Isto não é um filme de cowboy

À primeira vista, Cowboy, de Tarcisio Lara Puiati, é um registro de um personagem. Mas as aparências enganam e, aos poucos, aquilo que parecia ser verdadeiro é colocado em xeque. Em Homem-bomba (2009), por exemplo, sobre dois meninos que tentam sobreviver ao tráfico, o diretor abordava sutilmente a tênue fronteira entre o real e o não-real no desfecho. Em seu mais novo curta, o realizador mergulha de vez nesse universo.

No início, o espectador acompanha um personagem que se apresenta, em voz off, como um homem comum que, por vingança, torna-se matador profissional. Poucos minutos depois, ele conta outra versão da sua história. E depois outra. E outra. E assim por diante. Enquanto o texto narrado muda, as imagens do mesmo homem montado em sua bicicleta continuam em um plano-sequência.

O diretor confronta o espectador com essas diversas narrativas, sem deixar claro o que é ou não é real. O artifício é simples, mas a questão levantada pode ser ainda maior, na medida em que o curta pode ser compreendido como uma forma híbrida entre o documental e o ficcional.

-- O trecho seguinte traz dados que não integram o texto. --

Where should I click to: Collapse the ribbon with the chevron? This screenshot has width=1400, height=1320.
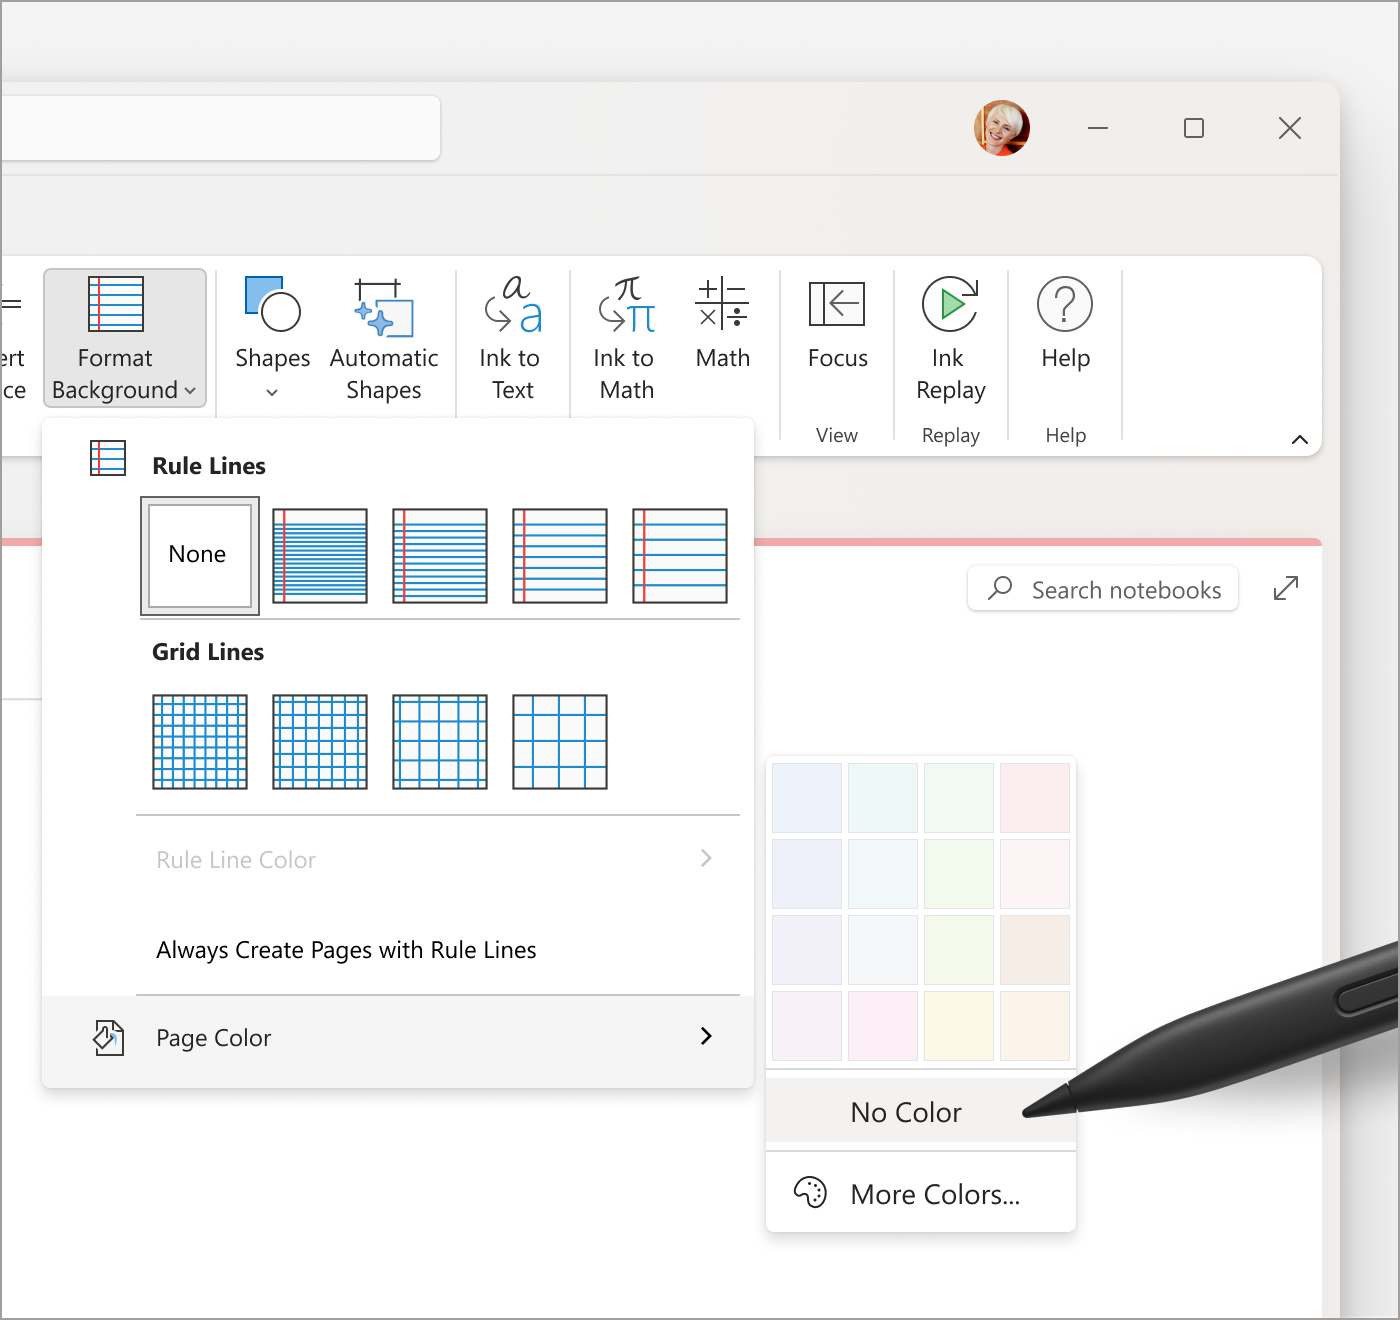(1299, 439)
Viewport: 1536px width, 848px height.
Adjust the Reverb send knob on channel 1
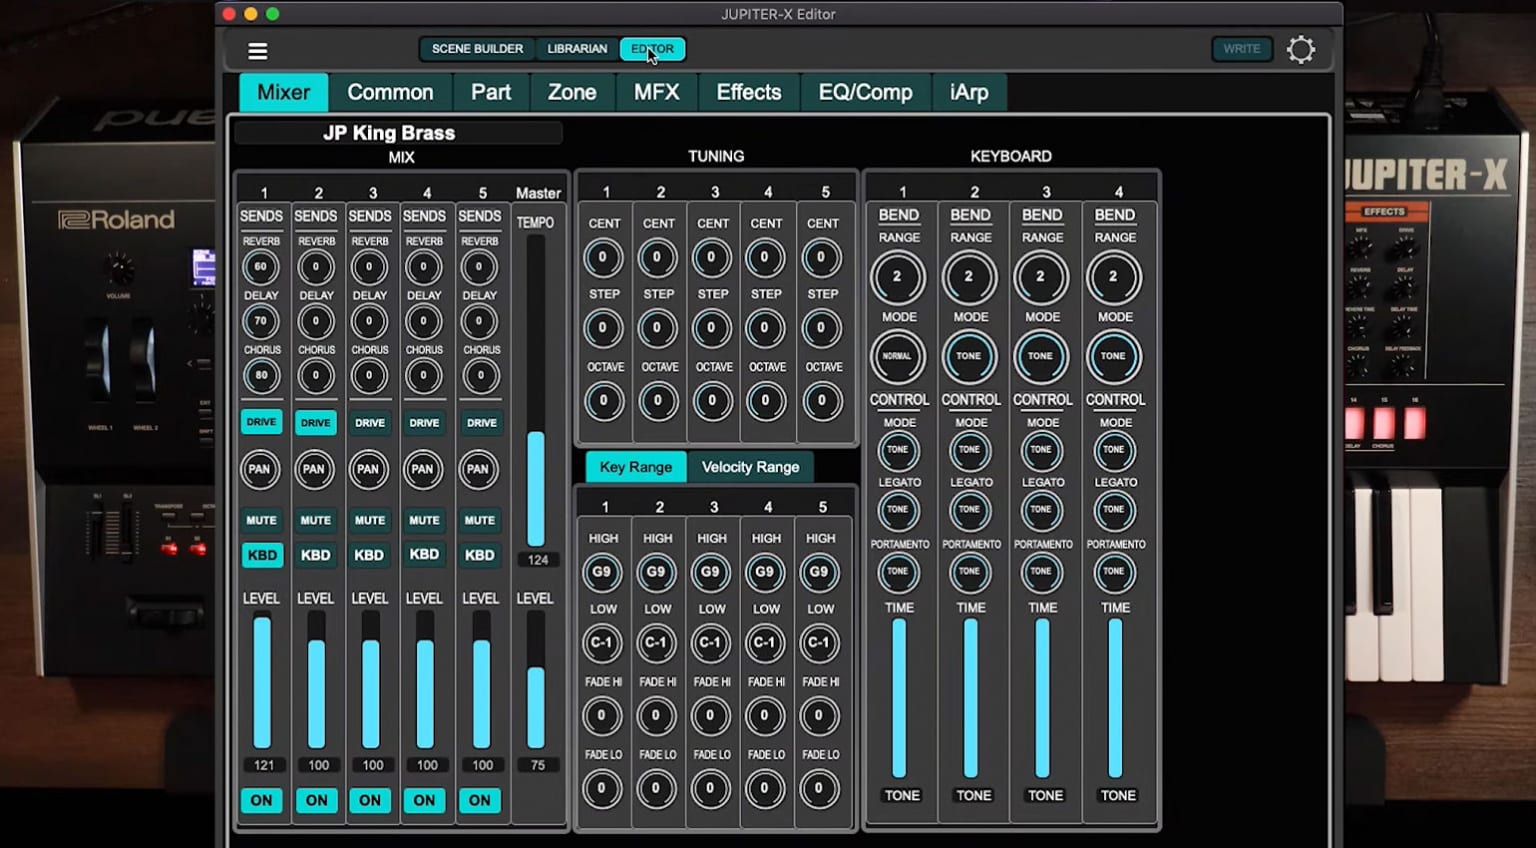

Por um lado, as versões apresentadas pelo protagonista podem não ser necessariamente reais, mas ficções. Por outro, a história de Cowboy poderia, sim, ser verdadeira; ao ser recontada, explora-se a semelhança dela com a de outros tantos cowboys no mundo. Outra ainda: qualquer uma daquelas vidas poderia ser a dele.

Nesse sentido, o documentário deve somente expor as ações registradas com a tradicional presença do narrador? Deve alinhar-se com o que ficou conhecido como “cinema verdade”, a partir da concepção de Dziga Vertov de que a câmera capta a essência do real? Ou deve apenas sugerir visões de mundo, uma vez que é uma construção subjetiva de quem está por trás das lentes, como os filmes de Jean Rouch ou Eduardo Coutinho evidenciam?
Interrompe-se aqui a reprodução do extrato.